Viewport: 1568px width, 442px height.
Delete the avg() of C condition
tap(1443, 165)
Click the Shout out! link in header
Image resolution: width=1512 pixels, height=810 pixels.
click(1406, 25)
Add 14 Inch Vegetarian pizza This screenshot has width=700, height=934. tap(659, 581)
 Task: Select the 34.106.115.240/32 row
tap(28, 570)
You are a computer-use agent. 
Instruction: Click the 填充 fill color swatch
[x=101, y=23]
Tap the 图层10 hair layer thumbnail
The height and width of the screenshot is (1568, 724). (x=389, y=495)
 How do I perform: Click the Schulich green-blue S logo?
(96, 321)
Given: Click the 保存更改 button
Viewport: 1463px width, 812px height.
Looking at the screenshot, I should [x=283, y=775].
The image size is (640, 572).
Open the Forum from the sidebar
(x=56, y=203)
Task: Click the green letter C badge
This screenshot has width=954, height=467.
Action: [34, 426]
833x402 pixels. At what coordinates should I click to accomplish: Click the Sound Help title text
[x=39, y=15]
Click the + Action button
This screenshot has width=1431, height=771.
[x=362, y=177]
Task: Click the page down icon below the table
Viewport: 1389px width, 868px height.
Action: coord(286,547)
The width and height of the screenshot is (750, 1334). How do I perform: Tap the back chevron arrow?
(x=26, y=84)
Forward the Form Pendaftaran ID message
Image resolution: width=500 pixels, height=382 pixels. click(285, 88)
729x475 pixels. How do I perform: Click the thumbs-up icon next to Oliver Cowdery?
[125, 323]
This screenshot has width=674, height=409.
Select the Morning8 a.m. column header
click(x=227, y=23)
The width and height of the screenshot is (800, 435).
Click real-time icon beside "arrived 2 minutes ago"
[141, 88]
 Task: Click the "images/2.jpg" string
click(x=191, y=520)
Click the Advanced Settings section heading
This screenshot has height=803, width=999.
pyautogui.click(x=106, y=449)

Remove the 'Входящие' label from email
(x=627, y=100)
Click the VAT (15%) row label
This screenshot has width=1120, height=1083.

# TASK GOAL
A faithful copy of all the material is the required answer.

# EXERCISE ANSWER
Viewport: 1568px width, 442px height.
Delete the avg() of C condition
tap(1443, 165)
Click the Shout out! link in header
Image resolution: width=1512 pixels, height=810 pixels.
click(1406, 25)
Add 14 Inch Vegetarian pizza This screenshot has width=700, height=934. tap(659, 581)
 Task: Select the 34.106.115.240/32 row
tap(28, 570)
You are a computer-use agent. 
Instruction: Click the 填充 fill color swatch
[x=101, y=23]
Tap the 图层10 hair layer thumbnail
The height and width of the screenshot is (1568, 724). (x=389, y=495)
 How do I perform: Click the Schulich green-blue S logo?
(96, 321)
Given: Click the 保存更改 button
Viewport: 1463px width, 812px height.
Looking at the screenshot, I should [x=283, y=775].
The image size is (640, 572).
Open the Forum from the sidebar
(x=56, y=203)
Task: Click the green letter C badge
This screenshot has width=954, height=467.
Action: [34, 426]
833x402 pixels. At what coordinates should I click to accomplish: Click the Sound Help title text
[x=39, y=15]
Click the + Action button
This screenshot has width=1431, height=771.
[x=362, y=177]
Task: Click the page down icon below the table
Viewport: 1389px width, 868px height.
Action: coord(286,547)
The width and height of the screenshot is (750, 1334). How do I perform: Tap the back chevron arrow?
(x=26, y=84)
Forward the Form Pendaftaran ID message
Image resolution: width=500 pixels, height=382 pixels. click(285, 88)
729x475 pixels. How do I perform: Click the thumbs-up icon next to Oliver Cowdery?
[125, 323]
This screenshot has width=674, height=409.
Select the Morning8 a.m. column header
click(x=227, y=23)
The width and height of the screenshot is (800, 435).
Click real-time icon beside "arrived 2 minutes ago"
[141, 88]
 Task: Click the "images/2.jpg" string
click(x=191, y=520)
Click the Advanced Settings section heading
This screenshot has height=803, width=999.
pyautogui.click(x=106, y=449)

Remove the 'Входящие' label from email
(x=627, y=100)
Click the VAT (15%) row label
This screenshot has width=1120, height=1083.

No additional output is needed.